A CUDA implementation of keypoint detection and descriptor extraction

---

## Description
This project implements keypoint detection and descriptor extraction in CUDA,
motivated by [iago-suarez/efficient-descriptors](https://github.com/iago-suarez/efficient-descriptors) and provides the following features.

### Keypoint Detection
- Provides CUDA implementation of multi-scale FAST corner detection based on OpenCV's `cv::ORB::detect`
- Added functionality for controlling distribution of keypoints

The figure below shows a comparison of keypoint detection results between OpenCV's implementation and this project's one.




**Left**: Even though OpenCV's implementation detected about 20,000 keypoints, most of them were concentrated in the leaves of trees.
**Right**: With this project's `nonmaxRadius` setting of 15, the keypoints are detected evenly throughout the image.

### Descriptor Extraction
- Provides CUDA implementation of **BAD** and **HashSIFT** descriptors proposed by Suarez et al. [1][2]

### OpenCV API
- Provides APIs in the same format as OpenCV's `cv::Feature2D`
- `detect,compute,detectAndCompute`
- Also provides asynchronous APIs for concurrent execution
- `detectAsync,computeAsync,detectAndComputeAsync`

---

## References
- [1] Suarez, Iago, Jose M. Buenaposada, and Luis Baumela. "Revisiting binary local image description for resource limited devices." IEEE Robotics and Automation Letters 6.4 (2021): 8317-8324.
- [2] https://github.com/iago-suarez/efficient-descriptors

---

## Performance
Using `sample_benchmark`, We measured the processing time for each API below.

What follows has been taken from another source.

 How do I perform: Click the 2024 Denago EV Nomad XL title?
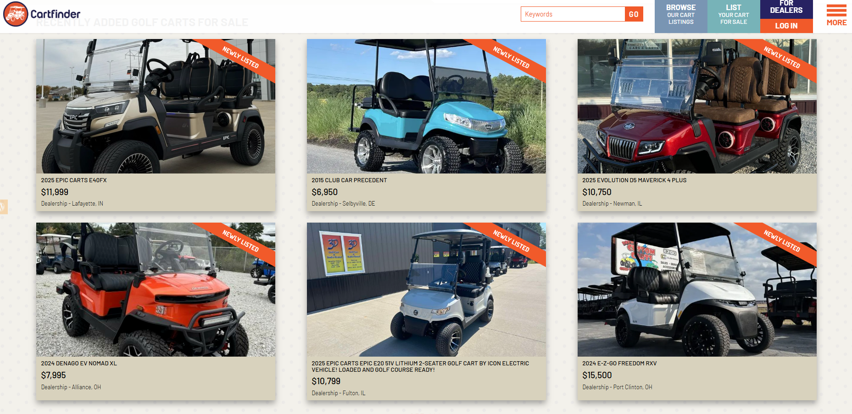pyautogui.click(x=79, y=364)
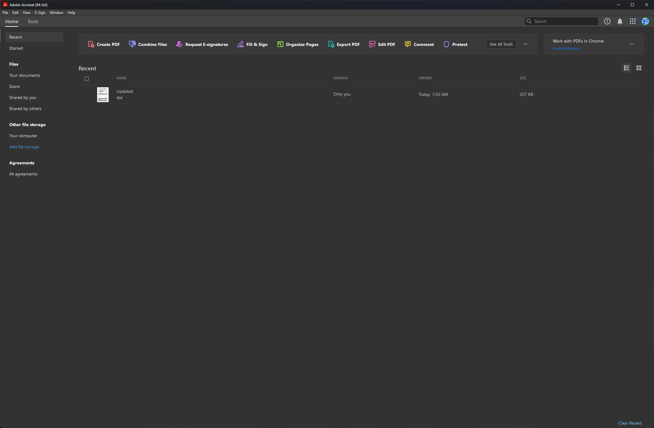The image size is (654, 428).
Task: Open the Fill & Sign tool
Action: 252,44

- `detect`: keypoint detection only
- `compute`: descriptor extraction only
- `detectAndCompute`: keypoint detection and descriptor extraction

Each processing time below is an average of 11 images obtained from [SceauxCastle](https://github.com/openMVG/ImageDataset_SceauxCastle). The unit of time is milliseconds.

### detect
With the default parameters, we measured the processing time of keypoint detection while changing the image size to FHD(1920x1080), 4K(3840x2160), and 8K(7680x4320).

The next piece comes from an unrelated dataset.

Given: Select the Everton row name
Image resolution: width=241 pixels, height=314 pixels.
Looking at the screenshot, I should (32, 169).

| Device | FHD | 4K | 8K |
|---------------|-----|------|------|
| RTX 3060 Ti | 1.6 | 2.9 | 5.5 |
| Jetson Xavier | 5.6 | 12.1 | 27.5 |

### compute
For each descriptor, we measured the processing time of descriptor extraction for 40,000 keypoints.

| Device | BAD256 | BAD512 | HashSIFT256 | HashSIFT512 |
|---------------|--------|--------|-------------|-------------|
| RTX 3060 Ti | 1.5 | 2.7 | 3.5 | 3.9 |
| Jetson Xavier | 19.1 | 28.2 | 21.9 | 24.8 |

### detectAndCompute
For each descriptor, we measured the processing time when executing both keypoint detection and descriptor extraction for 40,000 keypoints.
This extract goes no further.